IS FACILITATING THE PROSPECT OF SHARED CARE BY INTERIM ORDERS BETTER THAN FINAL ORDERS?

  1. I acknowledge that the age of the children and the relatively unstable history of the parties would tend to suggest, of itself and without more, that final orders in this case may not be achievable.  Indeed Ms F’s recommendations, particularly as regards K, acknowledged as much.

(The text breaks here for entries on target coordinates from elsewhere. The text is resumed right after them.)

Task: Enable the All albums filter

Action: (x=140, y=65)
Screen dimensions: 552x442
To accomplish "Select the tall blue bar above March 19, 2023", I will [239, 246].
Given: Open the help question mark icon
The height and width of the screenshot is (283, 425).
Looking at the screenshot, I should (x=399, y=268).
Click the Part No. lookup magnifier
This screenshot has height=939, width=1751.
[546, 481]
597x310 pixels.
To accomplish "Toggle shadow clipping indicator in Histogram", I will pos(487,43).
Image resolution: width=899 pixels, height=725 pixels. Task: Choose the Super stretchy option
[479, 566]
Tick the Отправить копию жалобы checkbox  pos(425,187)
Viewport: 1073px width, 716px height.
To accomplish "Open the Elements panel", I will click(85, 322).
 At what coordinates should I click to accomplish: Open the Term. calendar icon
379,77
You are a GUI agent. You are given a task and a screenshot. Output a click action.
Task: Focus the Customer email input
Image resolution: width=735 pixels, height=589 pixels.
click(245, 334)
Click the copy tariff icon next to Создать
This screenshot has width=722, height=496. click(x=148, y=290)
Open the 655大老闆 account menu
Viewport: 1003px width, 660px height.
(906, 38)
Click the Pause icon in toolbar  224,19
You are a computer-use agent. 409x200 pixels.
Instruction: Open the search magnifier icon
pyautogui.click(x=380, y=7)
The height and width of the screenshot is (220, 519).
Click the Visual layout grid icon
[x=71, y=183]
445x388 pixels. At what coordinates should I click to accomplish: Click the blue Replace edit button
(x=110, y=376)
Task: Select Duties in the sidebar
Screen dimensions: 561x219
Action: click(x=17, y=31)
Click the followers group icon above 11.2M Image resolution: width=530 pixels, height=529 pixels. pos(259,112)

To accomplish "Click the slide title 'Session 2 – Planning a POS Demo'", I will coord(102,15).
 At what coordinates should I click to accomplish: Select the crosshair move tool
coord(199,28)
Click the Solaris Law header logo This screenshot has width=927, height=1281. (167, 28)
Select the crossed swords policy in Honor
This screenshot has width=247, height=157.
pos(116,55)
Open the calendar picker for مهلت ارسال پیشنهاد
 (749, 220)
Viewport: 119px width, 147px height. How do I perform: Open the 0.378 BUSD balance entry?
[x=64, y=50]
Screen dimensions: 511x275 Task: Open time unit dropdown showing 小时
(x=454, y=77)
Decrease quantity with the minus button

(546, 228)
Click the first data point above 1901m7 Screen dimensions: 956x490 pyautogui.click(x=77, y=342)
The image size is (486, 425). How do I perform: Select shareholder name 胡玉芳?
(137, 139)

  2. However in my view an even more compelling reason for making interim orders in this case is the realistic prospect that, if appropriately fashioned, they may be able to lay the foundation for the rehabilitation of the parties’ communication.  If achieved, that should provide a firm basis for the Court considering a shared care arrangement, with a view to optimising the children’s relationship with each parent.  I assess the prospect of that rehabilitation as sufficiently real to warrant interim orders in this case.  The question then becomes what those orders should contain in order to sufficiently optimise the prospect of that outcome.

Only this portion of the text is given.